Lack of efficacy of hydroxychloroquine and azithromycin in patients hospitalized for COVID-19 pneumonia: A retrospective study

Link to article at PubMed

PLoS One. 2021 Jun 9;16(6):e0252388. doi: 10.1371/journal.pone.0252388. eCollection 2021.

ABSTRACT

BACKGROUND: Hydroxychloroquine combined with azithromycin (HCQ/AZI) has initially been used against coronavirus disease-2019 (COVID-19). In this retrospective study, we assessed the clinical effects of HCQ/AZI, with a 28-days follow-up.

METHODS: In a registry-study which included patients hospitalized for COVID-19 between March 15 and April 2, 2020, we compared patients who received HCQ/AZI to those who did not, regarding a composite outcome of mortality and mechanical ventilation with a 28-days follow-up. QT was monitored for patients treated with HCQ/AZI. Were excluded patients in intensive care units, palliative care and ventilated within 24 hours of admission. Three analyses were performed to adjust for selection bias: propensity score matching, multivariable survival, and inverse probability score weighting (IPSW) analyses.

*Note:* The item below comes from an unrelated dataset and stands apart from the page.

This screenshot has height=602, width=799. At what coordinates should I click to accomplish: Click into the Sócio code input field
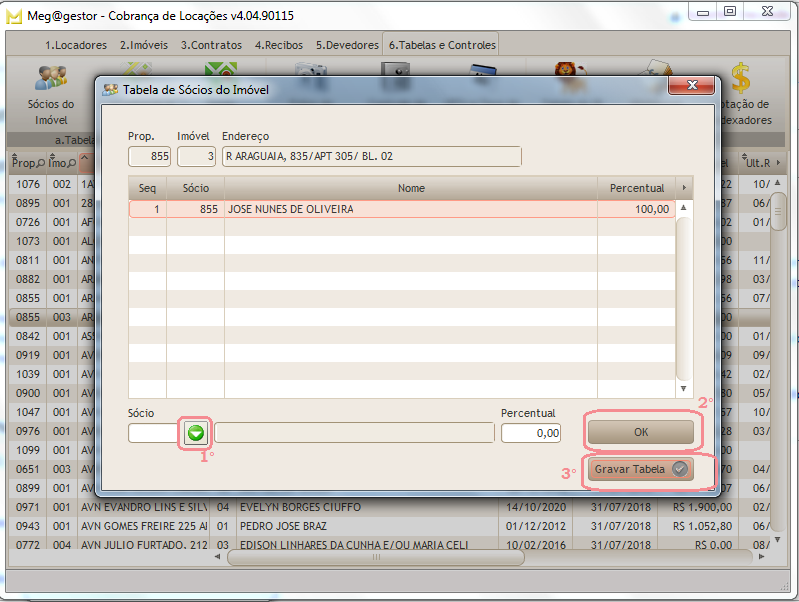click(153, 433)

RESULTS: Overall, 203 patients were included: 60 patients treated by HCQ/AZI and 143 control patients. During the 28-days follow-up, 32 (16.3%) patients presented the primary outcome and 23 (12.3%) patients died. Propensity-score matching identified 52 unique pairs of patients with similar characteristics. In the matched cohort (n = 104), HCQ/AZI was not associated with the primary composite outcome (log-rank p-value = 0.16). In the overall cohort (n = 203), survival and IPSW analyses also found no benefit from HCQ/AZI. In the HCQ/AZI group, 11 (18.3%) patients prolonged QT interval duration, requiring treatment cessation.

CONCLUSIONS: HCQ/AZI combination therapy was not associated with lower in-hospital mortality and mechanical ventilation rate, with a 28-days follow-up. In the HCQ/AZI group, 18.3% of patients presented a prolonged QT interval requiring treatment cessation, however, control group was not monitored for this adverse event, making comparison impossible.